Even in an age when media is increasingly streamed to mini boxes like Roku and Apple TV, a disc player is still a must-have for those who already own a cache of discs. Thankfully, all Blu-ray players double as streaming-media boxes, too, so you can have your cake and eat it too.
To that end, the Samsung BD-F5900 is an affordable machine ($120) that offers almost everything you need in a disc player and a "smart" set-top box, with overall performance being a standout. This is the quickest player CNET has seen up until this point with the trade-off being that it also uses more electricity in its fastest, Quick Start mode. You do get to choose between pure brawn and power-saving brains, though.
Picture quality is very good and the interface is uncluttered and easy to use. The player comes chock-full of features and many of them are quite useful. In essence, it gets most everything right.
There is very little to dislike about the attractive BD-F5900. It's one of the best Blu-ray players available at the price, and should serve disc and streaming-media fans equally well.
From the earliest CD players to the latest Blu-ray players the designs haven't changed that much: a disc drawer on the left side with controls on the right. Cosmetic touches go in and out of fashion -- drawers that cover the fascia of the player, trapezoidal shapes -- but the basics are the same. While Samsung did experiment with pebblelike players, the BD-F5900 is back to the basics, though with a couple of twists.
The first is that rounded corner on the right-hand side which gives it a sophisticated, almost Art Deco appearance. The second is the circular control panel borrowed from swanky Samsung Bluetooth docks such as the DA-E750. The panel includes a Play/Pause button, Stop, and Eject, in addition to a power button that is closest to the user, though this could be annoying initially as this is usually where the Stop button is.
The onscreen menu seemingly takes inspiration from the tiled Windows 8 user interface with its large rectangles, but it's nowhere near as annoying. The three main boxes -- Movies & TV Shows, Apps, and Photos, Videos & Music -- are fairly self-explanatory and a small icon in the corner advises that you can simply press Play if there is a disc in the tray.
The remote control is compact but features plenty of shortcuts and commands. The directional pad is a little cramped, and it's easy to hit Exit instead of Left or Right. The Netflix shortcut is welcome.
The F5900 comes with a gaggle of features that rank from mandatory all the way down to "use once and forget about."
This player fits in the middle of Samsung's Blu-ray lineup and offers better value than the one below it (the BD-F5700). The BD-F5900 reviewed here has a better suite of apps (compared with just 11 on the F5700) and adds 3D playback as well.

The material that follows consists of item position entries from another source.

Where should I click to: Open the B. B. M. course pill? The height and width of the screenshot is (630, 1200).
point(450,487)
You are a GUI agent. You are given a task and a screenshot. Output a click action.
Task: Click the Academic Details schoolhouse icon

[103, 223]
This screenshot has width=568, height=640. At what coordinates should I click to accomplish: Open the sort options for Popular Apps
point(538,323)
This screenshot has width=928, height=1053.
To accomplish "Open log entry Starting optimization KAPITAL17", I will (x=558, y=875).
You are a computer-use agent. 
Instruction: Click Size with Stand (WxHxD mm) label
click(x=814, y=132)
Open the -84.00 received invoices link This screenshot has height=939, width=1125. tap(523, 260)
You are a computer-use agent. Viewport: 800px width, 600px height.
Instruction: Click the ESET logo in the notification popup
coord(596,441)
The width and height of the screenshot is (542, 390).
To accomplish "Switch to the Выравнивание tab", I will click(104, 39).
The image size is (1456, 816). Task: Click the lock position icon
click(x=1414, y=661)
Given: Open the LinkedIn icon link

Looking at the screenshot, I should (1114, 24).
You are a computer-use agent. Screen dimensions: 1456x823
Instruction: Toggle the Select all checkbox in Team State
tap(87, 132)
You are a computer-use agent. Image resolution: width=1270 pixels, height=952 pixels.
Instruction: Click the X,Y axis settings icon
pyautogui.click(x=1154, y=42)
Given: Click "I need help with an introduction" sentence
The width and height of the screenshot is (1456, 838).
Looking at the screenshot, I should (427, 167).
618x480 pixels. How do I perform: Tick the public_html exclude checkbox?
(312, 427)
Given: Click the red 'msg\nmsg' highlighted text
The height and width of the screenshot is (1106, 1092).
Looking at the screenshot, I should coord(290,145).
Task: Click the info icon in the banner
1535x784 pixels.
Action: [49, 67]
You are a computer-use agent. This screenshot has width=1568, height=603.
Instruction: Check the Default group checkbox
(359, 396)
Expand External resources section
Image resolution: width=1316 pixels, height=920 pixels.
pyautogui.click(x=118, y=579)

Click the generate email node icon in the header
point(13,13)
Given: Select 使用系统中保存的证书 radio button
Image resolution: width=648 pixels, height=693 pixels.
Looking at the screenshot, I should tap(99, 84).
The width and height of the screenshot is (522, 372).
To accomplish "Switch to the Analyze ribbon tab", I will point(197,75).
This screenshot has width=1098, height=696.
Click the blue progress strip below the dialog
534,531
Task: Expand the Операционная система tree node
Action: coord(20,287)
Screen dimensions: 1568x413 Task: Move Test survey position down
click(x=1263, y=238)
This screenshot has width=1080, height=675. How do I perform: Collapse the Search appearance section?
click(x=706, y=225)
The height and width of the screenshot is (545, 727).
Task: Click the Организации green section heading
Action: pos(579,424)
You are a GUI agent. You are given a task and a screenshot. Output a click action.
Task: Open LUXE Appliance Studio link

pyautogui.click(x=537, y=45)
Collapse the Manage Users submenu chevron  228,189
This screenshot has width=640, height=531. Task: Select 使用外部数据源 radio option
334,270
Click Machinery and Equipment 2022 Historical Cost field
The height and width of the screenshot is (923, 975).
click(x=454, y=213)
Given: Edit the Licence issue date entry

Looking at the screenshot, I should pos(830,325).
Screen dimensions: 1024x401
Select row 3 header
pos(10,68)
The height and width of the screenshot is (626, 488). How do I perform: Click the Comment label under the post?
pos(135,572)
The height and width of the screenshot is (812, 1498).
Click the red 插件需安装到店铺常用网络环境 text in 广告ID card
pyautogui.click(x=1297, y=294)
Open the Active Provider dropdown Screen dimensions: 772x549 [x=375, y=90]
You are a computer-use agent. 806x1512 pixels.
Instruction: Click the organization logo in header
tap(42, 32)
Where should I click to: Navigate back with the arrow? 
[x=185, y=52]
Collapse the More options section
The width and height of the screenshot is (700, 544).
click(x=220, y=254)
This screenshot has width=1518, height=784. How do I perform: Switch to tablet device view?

The apps offered by the F5900 range from Netflix to Amazon Instant to YouTube; the only major item that is missing that other players have is NHL. The player doesn't have HBO Go, but the onboard Web browser supports Flash, so adventurous techies can try their luck on the Web.
As an aside, if you choose to go further up the line, the only additional feature the $10-more-expensive BD-F6700 offers is 4K upscaling, but I'd wager the scaler in your very expensive 4K TV would be better than the one in a $130 Blu-ray machine.
Back to the F5900: it also includes screen mirroring through AllShare Cast (Intel WiDi 3.5) and a ridiculously fast Quick Start mode (0.5 second). The F5900 has a dual-core processor, and as a result the Samsung is surprisingly zippy.
The BD-F5900 offers an intriguing CD ripper that allows you to connect a USB disk and rip 192Kbps MP3s to it from the disk drive. Nifty, but users may want the option to rip to higher bit rates or other formats such as FLAC.